▶ [What is needed] The records below must be duplicated exactly, character for character.

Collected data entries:
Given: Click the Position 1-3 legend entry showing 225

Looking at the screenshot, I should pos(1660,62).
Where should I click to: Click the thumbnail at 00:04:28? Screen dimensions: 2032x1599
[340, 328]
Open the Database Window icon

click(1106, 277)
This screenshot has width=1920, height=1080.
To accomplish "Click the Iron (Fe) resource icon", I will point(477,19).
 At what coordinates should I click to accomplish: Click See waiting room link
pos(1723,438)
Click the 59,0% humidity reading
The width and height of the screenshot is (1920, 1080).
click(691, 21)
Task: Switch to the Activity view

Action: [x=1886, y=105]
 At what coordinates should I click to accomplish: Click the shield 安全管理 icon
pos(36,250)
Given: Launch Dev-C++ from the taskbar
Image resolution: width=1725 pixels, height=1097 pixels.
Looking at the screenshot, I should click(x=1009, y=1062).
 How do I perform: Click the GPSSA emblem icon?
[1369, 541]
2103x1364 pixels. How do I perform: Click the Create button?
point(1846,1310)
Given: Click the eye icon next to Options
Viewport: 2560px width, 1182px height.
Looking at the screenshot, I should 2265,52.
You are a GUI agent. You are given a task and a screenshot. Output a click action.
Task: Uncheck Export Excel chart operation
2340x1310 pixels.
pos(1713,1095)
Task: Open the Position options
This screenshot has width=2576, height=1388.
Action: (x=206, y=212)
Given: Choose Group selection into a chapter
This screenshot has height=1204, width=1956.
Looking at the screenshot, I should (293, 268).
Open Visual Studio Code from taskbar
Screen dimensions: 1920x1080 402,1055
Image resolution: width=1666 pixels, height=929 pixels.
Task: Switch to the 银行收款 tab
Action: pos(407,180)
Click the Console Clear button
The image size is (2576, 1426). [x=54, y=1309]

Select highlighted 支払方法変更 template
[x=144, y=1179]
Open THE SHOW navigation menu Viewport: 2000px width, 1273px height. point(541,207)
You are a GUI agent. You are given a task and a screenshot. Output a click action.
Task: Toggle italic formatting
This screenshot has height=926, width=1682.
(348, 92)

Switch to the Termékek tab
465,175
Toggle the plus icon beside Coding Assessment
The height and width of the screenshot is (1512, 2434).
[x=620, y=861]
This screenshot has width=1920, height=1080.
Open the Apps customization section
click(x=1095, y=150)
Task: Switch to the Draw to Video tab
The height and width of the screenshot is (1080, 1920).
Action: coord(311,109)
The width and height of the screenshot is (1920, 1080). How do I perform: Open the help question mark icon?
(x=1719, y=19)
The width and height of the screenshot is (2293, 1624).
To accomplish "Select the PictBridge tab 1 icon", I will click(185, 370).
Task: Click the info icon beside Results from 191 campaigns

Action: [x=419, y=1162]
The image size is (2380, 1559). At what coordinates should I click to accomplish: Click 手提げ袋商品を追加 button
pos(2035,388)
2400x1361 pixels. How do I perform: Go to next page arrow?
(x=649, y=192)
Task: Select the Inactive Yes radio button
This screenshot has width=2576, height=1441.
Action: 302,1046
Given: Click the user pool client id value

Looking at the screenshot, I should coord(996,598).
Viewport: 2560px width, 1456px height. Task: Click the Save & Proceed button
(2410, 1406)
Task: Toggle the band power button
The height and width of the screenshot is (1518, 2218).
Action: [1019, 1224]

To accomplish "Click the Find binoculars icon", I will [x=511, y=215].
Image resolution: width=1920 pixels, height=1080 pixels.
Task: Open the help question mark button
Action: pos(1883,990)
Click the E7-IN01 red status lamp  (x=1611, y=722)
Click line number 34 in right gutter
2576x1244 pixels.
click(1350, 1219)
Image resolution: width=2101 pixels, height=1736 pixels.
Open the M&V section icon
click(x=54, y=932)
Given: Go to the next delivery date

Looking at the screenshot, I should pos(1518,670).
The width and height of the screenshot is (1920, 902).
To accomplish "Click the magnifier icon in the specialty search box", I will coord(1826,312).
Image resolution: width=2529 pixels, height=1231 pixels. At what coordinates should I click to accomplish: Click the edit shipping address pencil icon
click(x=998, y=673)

▶ [Result of this exercise]
Given: Click the Position 1-3 legend entry showing 225

Looking at the screenshot, I should pos(1660,62).
Where should I click to: Click the thumbnail at 00:04:28? Screen dimensions: 2032x1599
[340, 328]
Open the Database Window icon

click(1106, 277)
This screenshot has width=1920, height=1080.
To accomplish "Click the Iron (Fe) resource icon", I will point(477,19).
 At what coordinates should I click to accomplish: Click See waiting room link
pos(1723,438)
Click the 59,0% humidity reading
The width and height of the screenshot is (1920, 1080).
click(691, 21)
Task: Switch to the Activity view

Action: [x=1886, y=105]
 At what coordinates should I click to accomplish: Click the shield 安全管理 icon
pos(36,250)
Given: Launch Dev-C++ from the taskbar
Image resolution: width=1725 pixels, height=1097 pixels.
Looking at the screenshot, I should click(x=1009, y=1062).
 How do I perform: Click the GPSSA emblem icon?
[1369, 541]
2103x1364 pixels. How do I perform: Click the Create button?
point(1846,1310)
Given: Click the eye icon next to Options
Viewport: 2560px width, 1182px height.
Looking at the screenshot, I should 2265,52.
You are a GUI agent. You are given a task and a screenshot. Output a click action.
Task: Uncheck Export Excel chart operation
2340x1310 pixels.
pos(1713,1095)
Task: Open the Position options
This screenshot has width=2576, height=1388.
Action: (x=206, y=212)
Given: Choose Group selection into a chapter
This screenshot has height=1204, width=1956.
Looking at the screenshot, I should (293, 268).
Open Visual Studio Code from taskbar
Screen dimensions: 1920x1080 402,1055
Image resolution: width=1666 pixels, height=929 pixels.
Task: Switch to the 银行收款 tab
Action: pos(407,180)
Click the Console Clear button
The image size is (2576, 1426). [x=54, y=1309]

Select highlighted 支払方法変更 template
[x=144, y=1179]
Open THE SHOW navigation menu Viewport: 2000px width, 1273px height. point(541,207)
You are a GUI agent. You are given a task and a screenshot. Output a click action.
Task: Toggle italic formatting
This screenshot has height=926, width=1682.
(348, 92)

Switch to the Termékek tab
465,175
Toggle the plus icon beside Coding Assessment
The height and width of the screenshot is (1512, 2434).
[x=620, y=861]
This screenshot has width=1920, height=1080.
Open the Apps customization section
click(x=1095, y=150)
Task: Switch to the Draw to Video tab
The height and width of the screenshot is (1080, 1920).
Action: coord(311,109)
The width and height of the screenshot is (1920, 1080). How do I perform: Open the help question mark icon?
(x=1719, y=19)
The width and height of the screenshot is (2293, 1624).
To accomplish "Select the PictBridge tab 1 icon", I will click(185, 370).
Task: Click the info icon beside Results from 191 campaigns

Action: [x=419, y=1162]
The image size is (2380, 1559). At what coordinates should I click to accomplish: Click 手提げ袋商品を追加 button
pos(2035,388)
2400x1361 pixels. How do I perform: Go to next page arrow?
(x=649, y=192)
Task: Select the Inactive Yes radio button
This screenshot has width=2576, height=1441.
Action: 302,1046
Given: Click the user pool client id value

Looking at the screenshot, I should coord(996,598).
Viewport: 2560px width, 1456px height. Task: Click the Save & Proceed button
(2410, 1406)
Task: Toggle the band power button
The height and width of the screenshot is (1518, 2218).
Action: [1019, 1224]

To accomplish "Click the Find binoculars icon", I will [x=511, y=215].
Image resolution: width=1920 pixels, height=1080 pixels.
Task: Open the help question mark button
Action: pos(1883,990)
Click the E7-IN01 red status lamp  (x=1611, y=722)
Click line number 34 in right gutter
2576x1244 pixels.
click(1350, 1219)
Image resolution: width=2101 pixels, height=1736 pixels.
Open the M&V section icon
click(x=54, y=932)
Given: Go to the next delivery date

Looking at the screenshot, I should pos(1518,670).
The width and height of the screenshot is (1920, 902).
To accomplish "Click the magnifier icon in the specialty search box", I will coord(1826,312).
Image resolution: width=2529 pixels, height=1231 pixels. At what coordinates should I click to accomplish: Click the edit shipping address pencil icon
click(x=998, y=673)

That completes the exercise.